Que bom saber que a história não termina assim. Deus é capaz de extrair coisas boas até de nossos equívocos mais insanos.  Uma segunda gravidez estava a caminho. Mas agora, ela não era um romance do rei, mas sua esposa, aquela que se assentava ao seu lado no trono.

Em Sua infinita misericórdia, Deus a presenteara com um filho que sucederia Davi em seu trono. O texto bíblico diz que Deus amou a Salomão. De todos os filhos de Davi, ele não foi apenas o escolhido por Deus para sucedê-lo, mas também foi aquele por cuja linhagem viria Jesus, o Salvador dos homens.

Quem diria... Bate-Seba na árvore genealógica de Jesus!

Isso não significa que Deus houvesse endossado o erro de Davi. As consequências foram drásticas. Deus não o poupou de nenhuma delas. Entretanto, nada disso foi capaz de alterar o Seu propósito na vida e na descendência do rei salmista.

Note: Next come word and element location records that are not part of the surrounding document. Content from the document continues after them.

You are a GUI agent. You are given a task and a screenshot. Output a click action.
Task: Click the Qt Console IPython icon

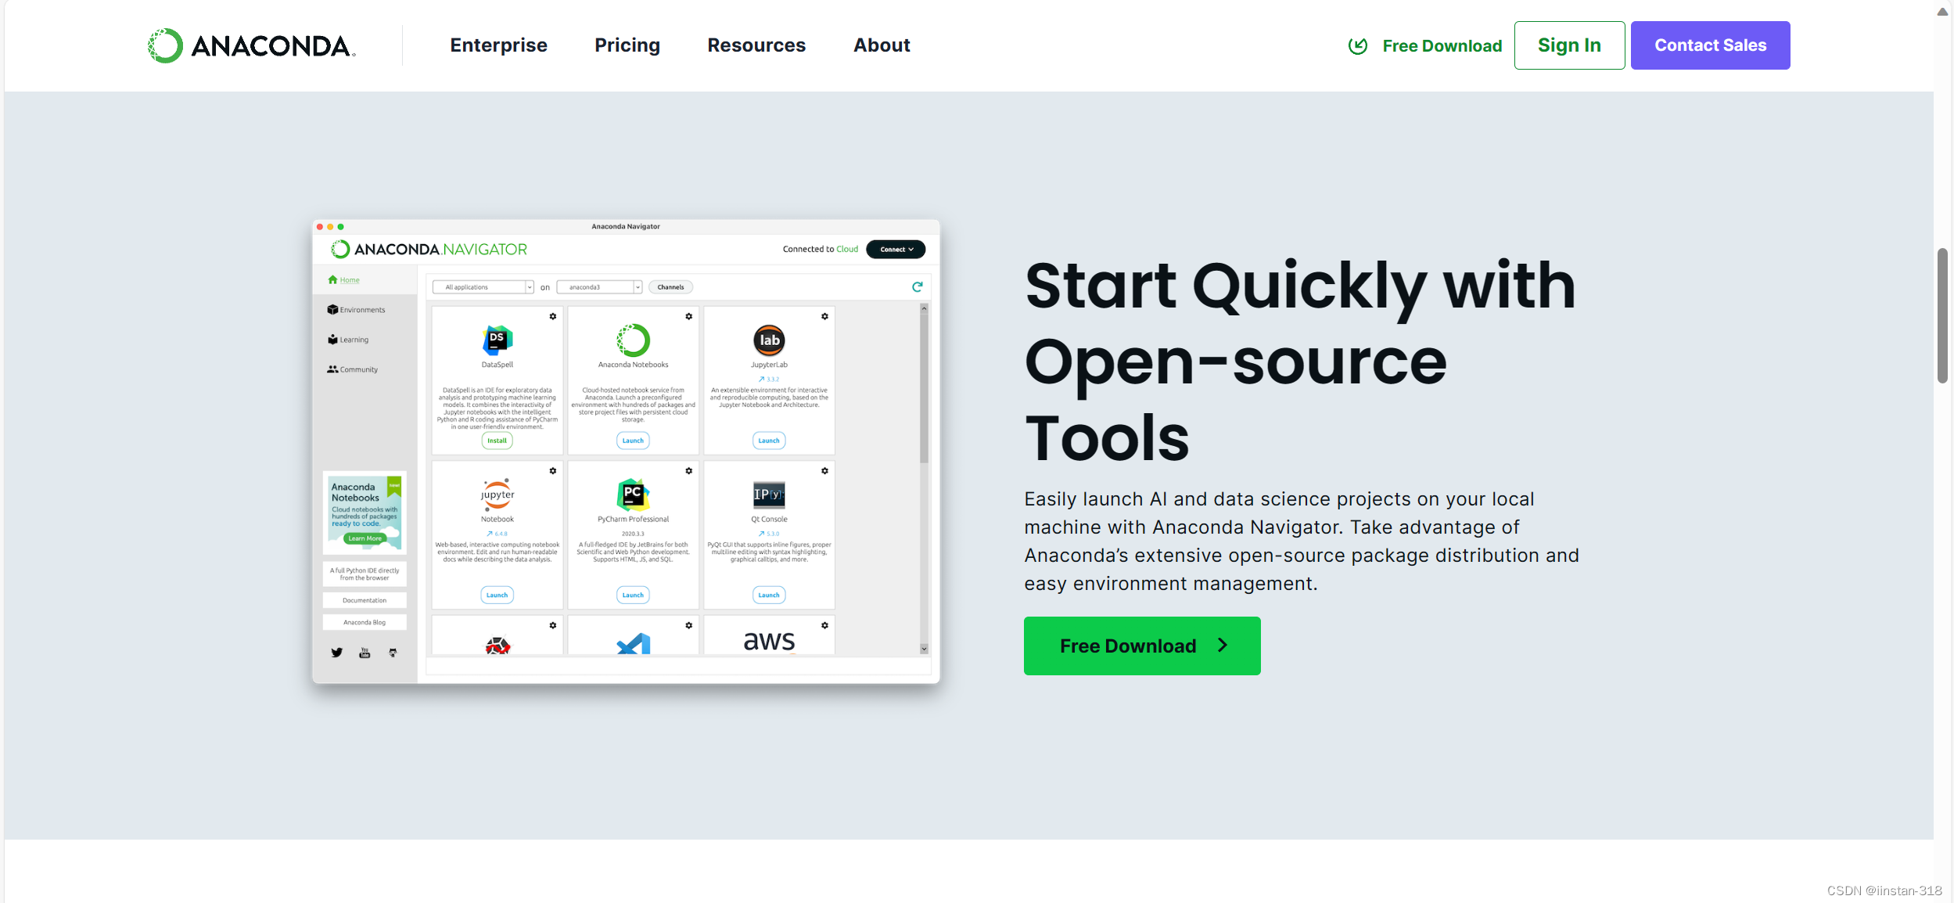769,494
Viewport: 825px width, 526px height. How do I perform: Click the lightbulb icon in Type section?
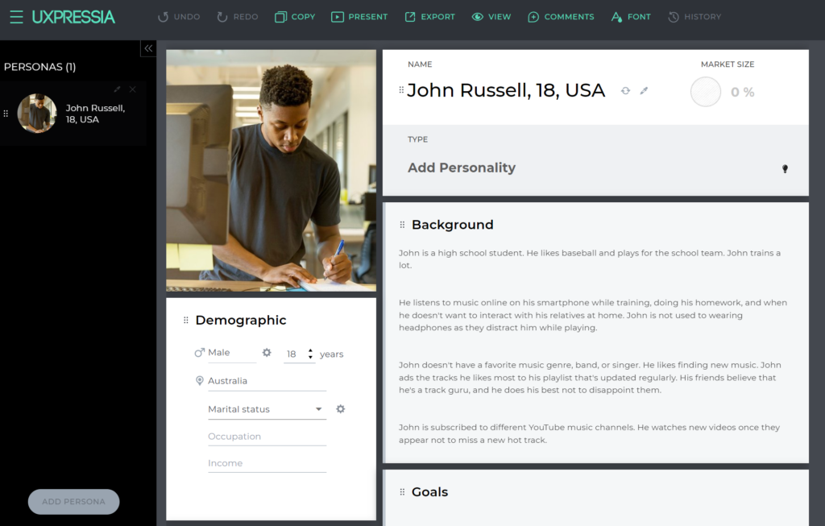[x=785, y=168]
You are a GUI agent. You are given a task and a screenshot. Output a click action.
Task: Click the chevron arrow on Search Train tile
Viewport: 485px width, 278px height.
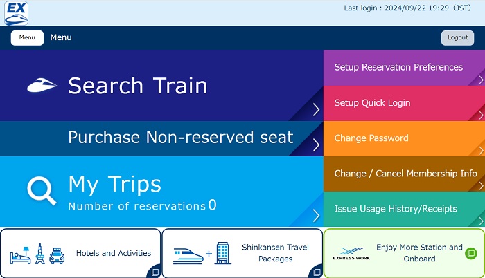click(315, 109)
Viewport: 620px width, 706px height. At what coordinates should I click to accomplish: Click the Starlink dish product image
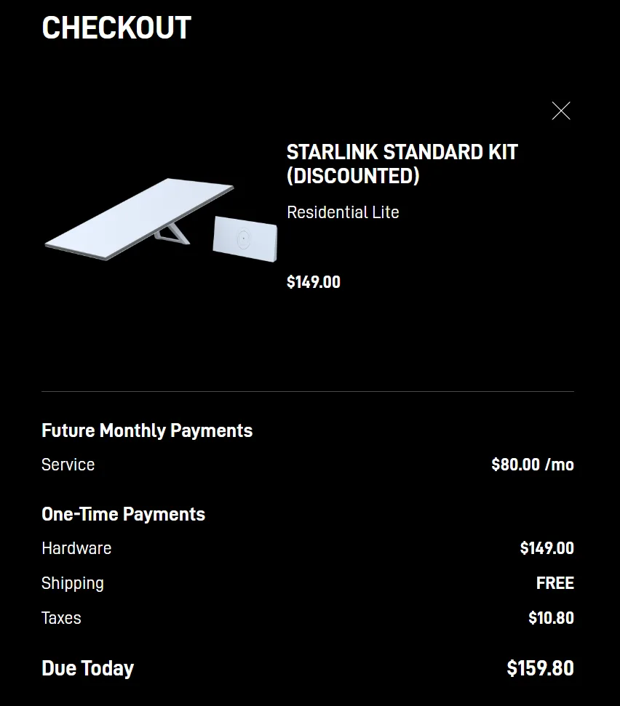[x=139, y=219]
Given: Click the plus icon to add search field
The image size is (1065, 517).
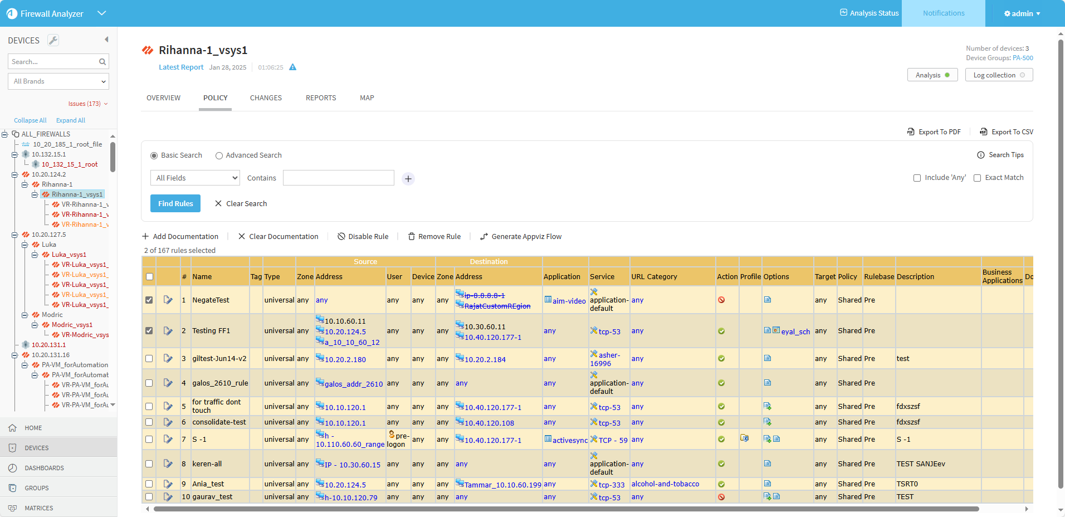Looking at the screenshot, I should (408, 179).
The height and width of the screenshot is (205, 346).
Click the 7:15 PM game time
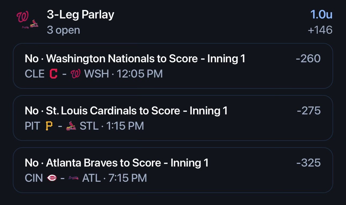coord(128,178)
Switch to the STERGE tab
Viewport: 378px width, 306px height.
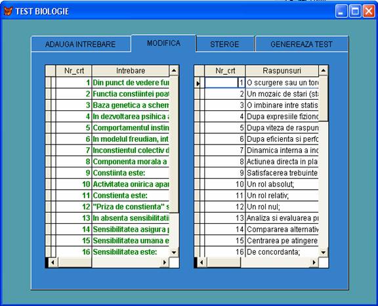(225, 45)
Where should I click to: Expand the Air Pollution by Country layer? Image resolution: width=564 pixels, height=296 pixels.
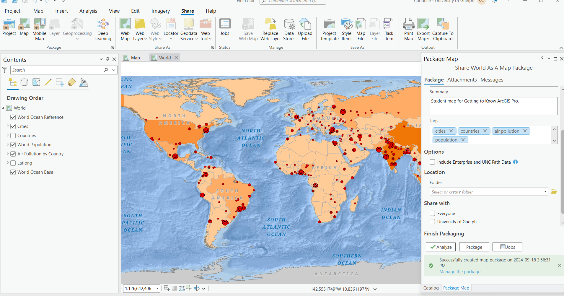pyautogui.click(x=7, y=154)
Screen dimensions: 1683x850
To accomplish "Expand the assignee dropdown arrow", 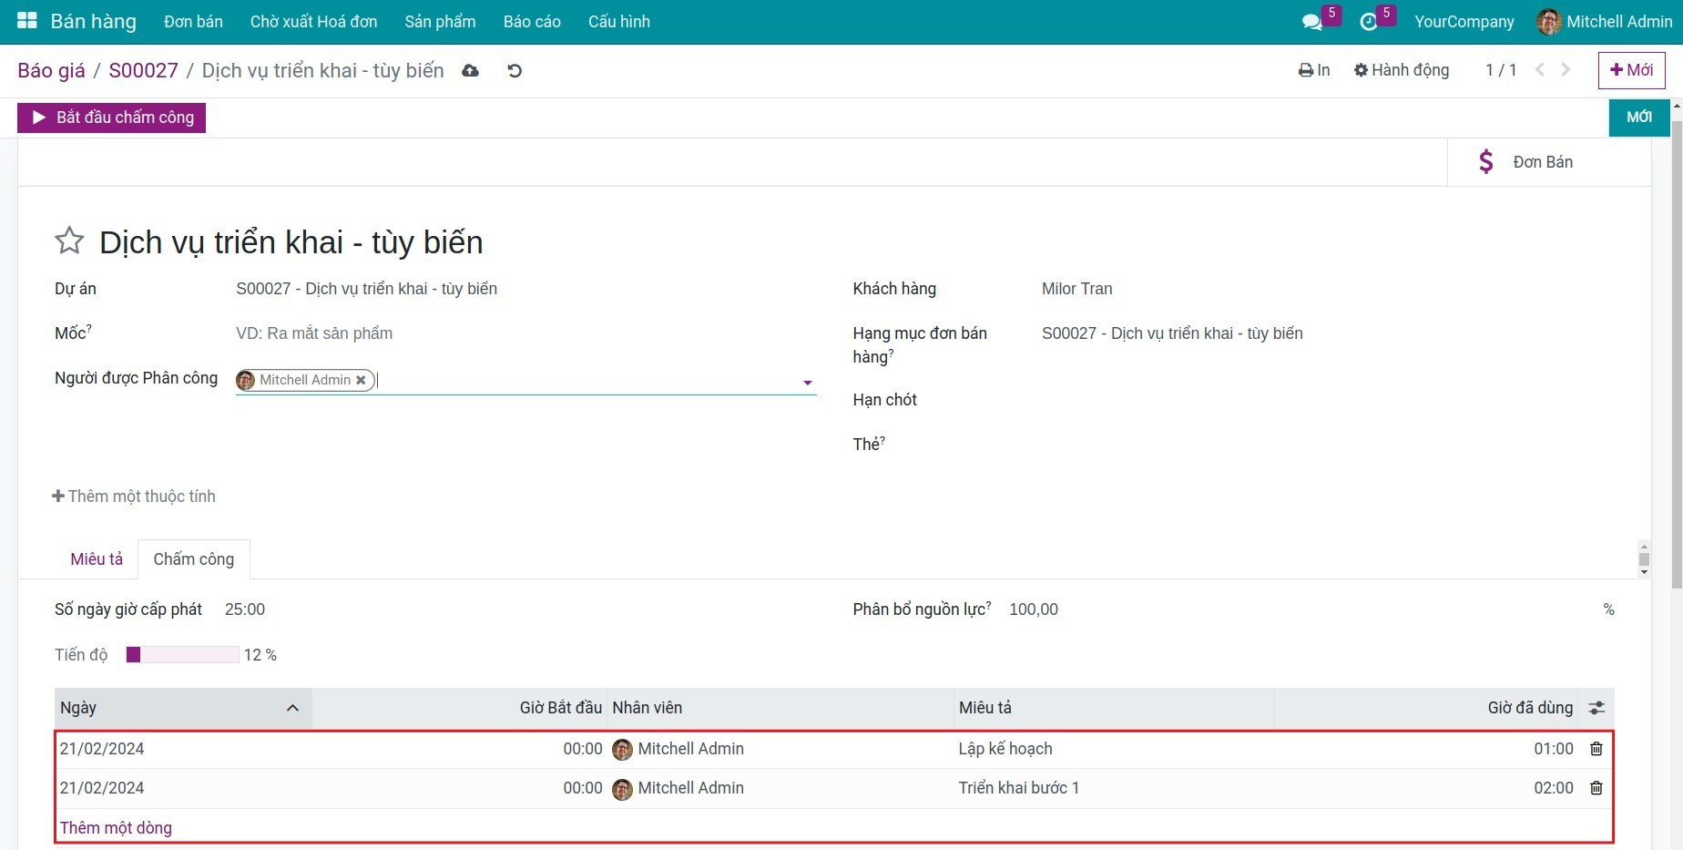I will coord(807,383).
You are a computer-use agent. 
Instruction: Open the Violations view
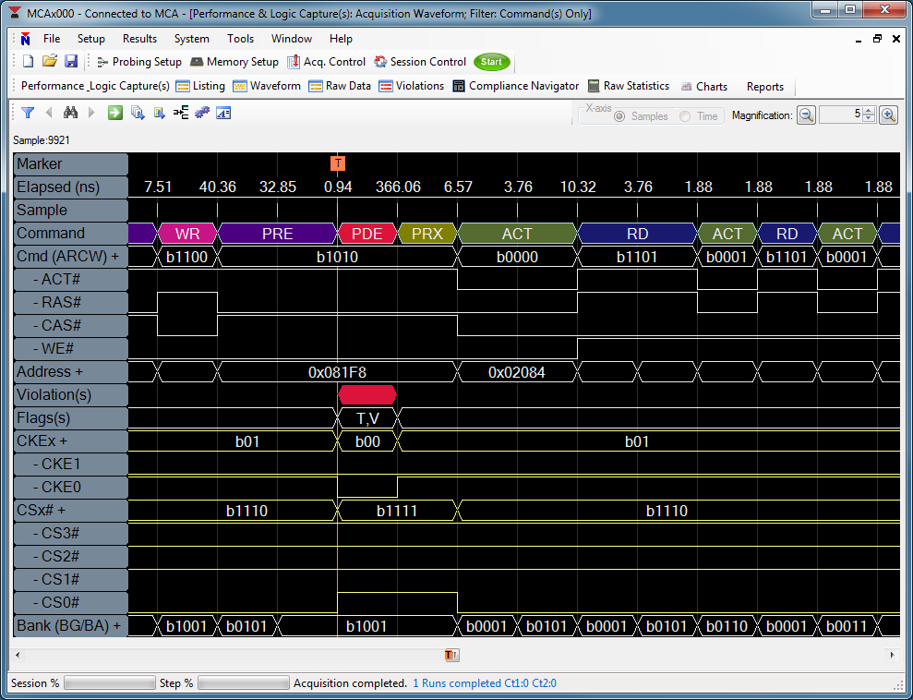(x=411, y=86)

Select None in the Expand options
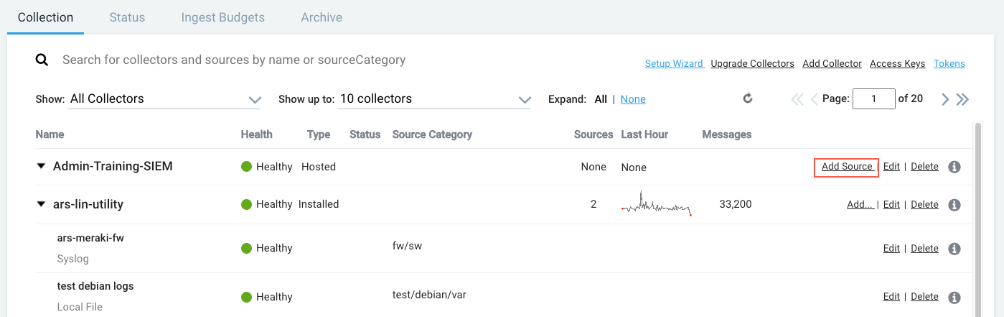tap(633, 99)
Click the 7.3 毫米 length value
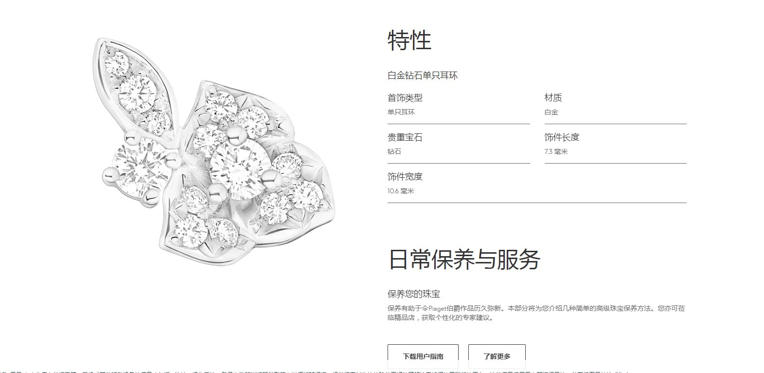Screen dimensions: 764x373 point(556,151)
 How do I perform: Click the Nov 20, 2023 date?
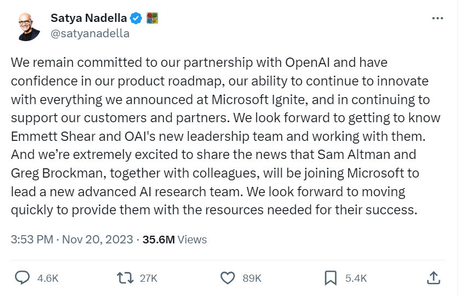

Lições aprendidas deste episódio:

1 – Estar no lugar certo, fazendo a coisa certa, na companhia das pessoas certas, nos poupará de dar passos incertos em nossa vida.

2 – Um erro não justifica outro erro. A melhor maneira de lidar com nossos erros é admitindo-os diante de Deus.

3 – A misericórdia que usamos para com os outros será a mesma que se aplicará a nós. Semelhantemente, a rigidez com que tratamos os outros se voltará contra nós.

4 – O perdão de nossos pecados não nos isenta de suas consequências.

5 – Devemos lutar para reverter uma situação que esteja em processo, mas também devemos aprender a virar a página e seguir em frente quando ela se revela irreversível.

6 – Nenhum de nossos equívocos é capaz de colocar em risco os propósitos divinos em nossa vida.

7 – Deus é poderoso e amoroso o suficiente para extrair coisas boas de nossos equívocos.

8 – O que começou errado não está fadado a terminar errado.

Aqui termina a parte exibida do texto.